Laguna Azul is outside the tour busses area. We haven’t seen anybody on these two trails, so let’s keep it a secret!
Moderate Day Hikes
• Laguna Cebolla
From Laguna Azul the path cuts across the hills to get to Laguna Cebolla. A much smaller lake, Laguna Cebolla itself is not something that will blow your mind. However, the hike there is quite beautiful.
The path goes through a dense Lenga forest and passes another small lake whose name I can’t remember. You get to enjoy fantastic views of Las Torres all along the way.

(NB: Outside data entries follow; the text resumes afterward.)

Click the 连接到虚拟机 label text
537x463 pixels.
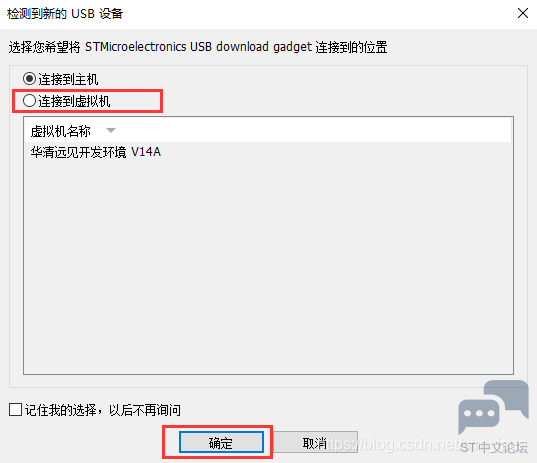pos(74,101)
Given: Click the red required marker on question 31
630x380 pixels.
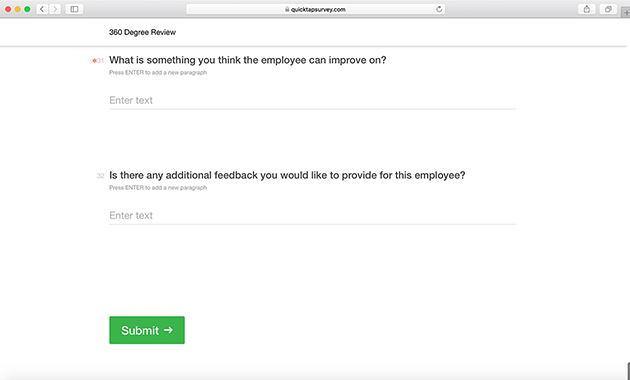Looking at the screenshot, I should point(94,61).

The hike is very long, considering that it can only be done in conjunction with the one at Laguna Azul. We measured 17 miles from the head of the trail of Laguna Azul to Laguna Cebolla. There are no signs on the way, but the path is easy to follow, so no chance of getting lost. You can even continue a bit further if you want to.
• Lago Nordenskjöld
This beautiful lake bears the name of Otto Nordenskjöld, a Finish-Swedish explorer who traveled extensively in Patagonia at the beginning of the 20th century. The trail, which is actually part of the famous “W” circuit, starts at hotel Las Torres and stretches between the lake’s north shore and Monte Almirante Nieto.

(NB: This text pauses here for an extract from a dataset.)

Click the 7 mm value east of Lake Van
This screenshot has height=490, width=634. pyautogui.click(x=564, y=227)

The first hour is relatively easy, going through a beautiful valley at the foot of the Paine Massif. The scenery is not particularly great in the beginning, compared to other sites in the park. Soon the the hike transition to a more interesting but also a more difficult part, going uphill for a while and crossing several streams.

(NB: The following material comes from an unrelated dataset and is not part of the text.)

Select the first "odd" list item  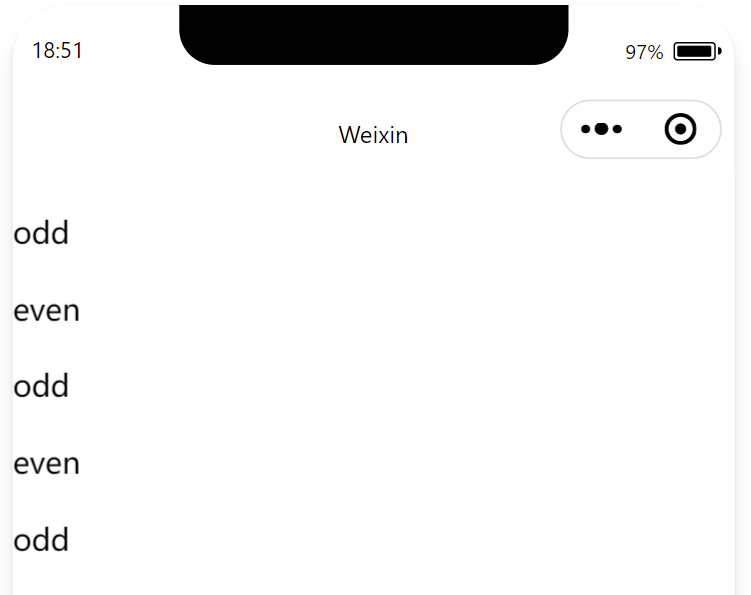click(41, 233)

The views keep on changing, different perspectives open up and in the end you arrive at a high point where you can see Lake Nordenskjöld in all its splendor. Its blue waters add a refreshing colour to what is in many respects a rather bleak landscape.
From here, the trail continues down to the lake shore and back on totally flat terrain. This area is great for condor viewing and some very interesting rock formations.
We took the equestrian version of this excursion, courtesy of Hotel Las Torres Patagonia. We also learned some interesting facts about Patagonian baqueanos and their horses, during that trip. The trail is 7 km long. On horseback the trip took about 3 hours.
• Cerro Paine
This is a more difficult hike that goes constantly uphill for about 6.5 km, on a relatively steep trail. The trailhead starts behind the stables of Hotel Las Torres, ascending though a beautiful Lenga forest. At some point the forest becomes very dense, hiding everything else from the view.
As you make your way up the mountain, you can spot many birds and enjoy the variety of vegetation around. After about an hour, the landscape starts to open up. It culminates at the Mirador D’Agostini with panoramic views of the granite towers across the valley.
This is one of the best day hikes in Torres del Paine that allows you to see the grandiose Las Torres in just half a day. We took this trip on horseback, courtesy of Hotel Las Torres.
There are many other beautiful day hikes in Torres del Paine or even outside the park, like Cueva del Milodon, which should not be missed if visiting the area.
For those who want to test their endurance, there are quite a few challenging full day hikes as well. I think you could easily spend a couple of months in this park and still not be able to see it all.